**Given problem 1**
Quote the market leadership article word for word, covering the stretch from "Lessons From Apple" through "closing the gap.".

**Text segment**
_ _ _
Lessons From Apple and Samsung: How Disrupted Firms can Still Beat Competitors Like a Joke
Unchallenged industry leadership is a thing of the past. Thus, dethroning the market leader is anything but mysterious. This article will show you exactly how Samsung and Apple did it. For starters, understanding the trends regarding the competitive landscape, market share, and industry leadership is imperative. For one thing, the golden triangle of strategy is firmly grounded in three key games. To be the market leader, maintain industry leadership, and catch up with the industry leader by closing the gap.

For how Long can a Firm Maintain its Market Leadership?
The trends since 1975 are as follows. In 1986, 40% of market leaders in the United States maintained their industry leadership positions for 22 years. By 1996, 60% of market leaders in the United Kingdom held their positions for just seven years. Again, by 2004, in Japan, the downward trends were worsening.
Indeed, the number of businesses maintaining market share leadership for seven years nosedived by 6% to 54%. Similar trends emerged for the number of Japanese firms that could survive the market share leadership battle. As such, market leaders maintaining their crowns for 22 years decreased by 6% to 34%. Insights into the underlying industry trends prove that dethroning or closing the gap with a market leader does not require rocket science.
The game has many streams in strategy practices, from growth to profitability. However, in our experience, the most crucial technique many lagging firms (including startups) lack is catch-up and leapfrogging strategies. These strategies can be disruptive or otherwise. The ultimate goal is to close the gap between a firm and its competitors and hopefully dethrone the industry leader in the process.
Our studies of Apple and Samsung suggest that disrupted companies can pursue many options to reach the top. Paradoxically, touted tools such as artificial intelligence, machine learning, and the like are part of the story; however, they are not what these two leading organizations used to become their sectors’ bellwethers.
_ _ _
**Information provided**
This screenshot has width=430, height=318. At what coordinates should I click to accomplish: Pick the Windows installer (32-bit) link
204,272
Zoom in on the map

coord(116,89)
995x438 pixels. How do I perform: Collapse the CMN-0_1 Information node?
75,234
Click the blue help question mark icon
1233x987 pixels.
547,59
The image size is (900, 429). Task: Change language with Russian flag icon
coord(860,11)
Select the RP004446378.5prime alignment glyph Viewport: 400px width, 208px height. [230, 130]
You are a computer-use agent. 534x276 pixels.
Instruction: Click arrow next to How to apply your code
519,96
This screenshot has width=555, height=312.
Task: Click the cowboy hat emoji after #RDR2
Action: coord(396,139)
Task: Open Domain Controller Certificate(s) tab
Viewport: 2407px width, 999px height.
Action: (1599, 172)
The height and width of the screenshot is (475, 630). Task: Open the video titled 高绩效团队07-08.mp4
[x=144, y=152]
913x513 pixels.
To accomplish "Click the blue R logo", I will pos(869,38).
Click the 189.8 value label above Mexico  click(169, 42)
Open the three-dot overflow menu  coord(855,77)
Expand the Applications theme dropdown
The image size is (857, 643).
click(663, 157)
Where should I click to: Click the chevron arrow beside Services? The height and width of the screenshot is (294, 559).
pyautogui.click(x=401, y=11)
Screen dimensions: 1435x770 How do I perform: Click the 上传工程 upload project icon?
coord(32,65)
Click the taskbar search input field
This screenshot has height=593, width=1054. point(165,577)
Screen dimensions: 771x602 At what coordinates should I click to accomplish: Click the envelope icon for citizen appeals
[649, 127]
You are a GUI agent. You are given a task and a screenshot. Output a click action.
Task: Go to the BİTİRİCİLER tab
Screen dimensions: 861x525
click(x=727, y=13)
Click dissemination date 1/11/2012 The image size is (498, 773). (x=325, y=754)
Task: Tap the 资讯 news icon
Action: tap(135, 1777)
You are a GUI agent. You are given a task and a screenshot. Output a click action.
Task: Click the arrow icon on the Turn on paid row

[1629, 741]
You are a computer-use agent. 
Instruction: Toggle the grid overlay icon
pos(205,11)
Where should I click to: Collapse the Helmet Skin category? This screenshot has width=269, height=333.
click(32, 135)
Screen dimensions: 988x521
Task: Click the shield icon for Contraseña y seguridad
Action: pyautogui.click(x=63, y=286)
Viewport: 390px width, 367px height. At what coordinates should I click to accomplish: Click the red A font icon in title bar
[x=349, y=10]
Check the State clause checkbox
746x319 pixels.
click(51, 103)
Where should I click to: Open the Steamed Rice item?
_ _ _
**Given problem 2**
Lay out the listing as a Markdown table with the columns Row and Line, covering the stretch from the line containing "Task: Open Domain" through the end of the listing. Leave out blank lines.

**Expected answer 1**
Lessons From Apple and Samsung: How Disrupted Firms can Still Beat Competitors Like a Joke
Unchallenged industry leadership is a thing of the past. Thus, dethroning the market leader is anything but mysterious. This article will show you exactly how Samsung and Apple did it. For starters, understanding the trends regarding the competitive landscape, market share, and industry leadership is imperative. For one thing, the golden triangle of strategy is firmly grounded in three key games. To be the market leader, maintain industry leadership, and catch up with the industry leader by closing the gap.

**Expected answer 2**
| Row | Line |
|---|---|
| 1 | Task: Open Domain Controller Certificate(s) tab |
| 2 | Viewport: 2407px width, 999px height. |
| 3 | Action: (1599, 172) |
| 4 | The height and width of the screenshot is (475, 630). Task: Open the video titled 高绩效团队07-08.mp4 |
| 5 | [x=144, y=152] |
| 6 | 913x513 pixels. |
| 7 | To accomplish "Click the blue R logo", I will pos(869,38). |
| 8 | Click the 189.8 value label above Mexico  click(169, 42) |
| 9 | Open the three-dot overflow menu  coord(855,77) |
| 10 | Expand the Applications theme dropdown |
| 11 | The image size is (857, 643). |
| 12 | click(663, 157) |
| 13 | Where should I click to: Click the chevron arrow beside Services? The height and width of the screenshot is (294, 559). |
| 14 | pyautogui.click(x=401, y=11) |
| 15 | Screen dimensions: 1435x770 How do I perform: Click the 上传工程 upload project icon? |
| 16 | coord(32,65) |
| 17 | Click the taskbar search input field |
| 18 | This screenshot has height=593, width=1054. point(165,577) |
| 19 | Screen dimensions: 771x602 At what coordinates should I click to accomplish: Click the envelope icon for citizen appeals |
| 20 | [649, 127] |
| 21 | You are a GUI agent. You are given a task and a screenshot. Output a click action. |
| 22 | Task: Go to the BİTİRİCİLER tab |
| 23 | Screen dimensions: 861x525 |
| 24 | click(x=727, y=13) |
| 25 | Click dissemination date 1/11/2012 The image size is (498, 773). (x=325, y=754) |
| 26 | Task: Tap the 资讯 news icon |
| 27 | Action: tap(135, 1777) |
| 28 | You are a GUI agent. You are given a task and a screenshot. Output a click action. |
| 29 | Task: Click the arrow icon on the Turn on paid row |
| 30 | [1629, 741] |
| 31 | You are a computer-use agent.  |
| 32 | Instruction: Toggle the grid overlay icon |
| 33 | pos(205,11) |
| 34 | Where should I click to: Collapse the Helmet Skin category? This screenshot has width=269, height=333. |
| 35 | click(32, 135) |
| 36 | Screen dimensions: 988x521 |
| 37 | Task: Click the shield icon for Contraseña y seguridad |
| 38 | Action: pyautogui.click(x=63, y=286) |
| 39 | Viewport: 390px width, 367px height. At what coordinates should I click to accomplish: Click the red A font icon in title bar |
| 40 | [x=349, y=10] |
| 41 | Check the State clause checkbox |
| 42 | 746x319 pixels. |
| 43 | click(51, 103) |
| 44 | Where should I click to: Open the Steamed Rice item? |